Back to Knowledge Center
TechnologyMarch 16, 2026Serdar Ketenci

Copilot Studio Accelerator: SharePoint to Azure AI Search Custom Connector Guide

Teams building solutions with Copilot Studio frequently hit the limits of the native SharePoint connection. Microsoft's new open-source accelerator provides a custom push connector pattern that indexes SharePoint Online documents into Azure AI Search via Microsoft Graph API. This guide walks through the pipeline architecture, key technical decisions, and recommendations for taking it to production.

Copilot Studio Accelerator: SharePoint to Azure AI Search Custom Connector Guide

Limitations of the Native Connection

Copilot Studio offers built-in support for using SharePoint as a knowledge source.
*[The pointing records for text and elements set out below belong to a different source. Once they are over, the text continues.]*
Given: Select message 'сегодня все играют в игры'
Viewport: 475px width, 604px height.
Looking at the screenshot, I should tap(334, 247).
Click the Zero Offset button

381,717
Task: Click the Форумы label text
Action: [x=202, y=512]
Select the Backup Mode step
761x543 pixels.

However, this native connection encounters significant limitations in enterprise scenarios:

  • No private endpoint support — Cannot be used in corporate environments that require network isolation
  • Conditional Access incompatibility — Connection issues arise when conditional access policies are enforced
  • No SLA guarantee — No service-level commitment from Microsoft for the preview connector
  • Limited format control — No customization over how different file formats are processed
  • 7 MB file size limit — SharePoint files cannot exceed 7 MB in environments without a Microsoft 365 Copilot license
  • Modern pages only — Classic ASPX pages and modern pages containing SPFx components are not supported

These limitations push teams toward alternative solutions, especially in scenarios requiring advanced grounding, full control, or generative AI workflows.

Why a Custom Connector?

In response to this need, Microsoft released the SharePoint → Azure AI Search Connector accelerator as open source. It provides a starting point for building your own custom push connector.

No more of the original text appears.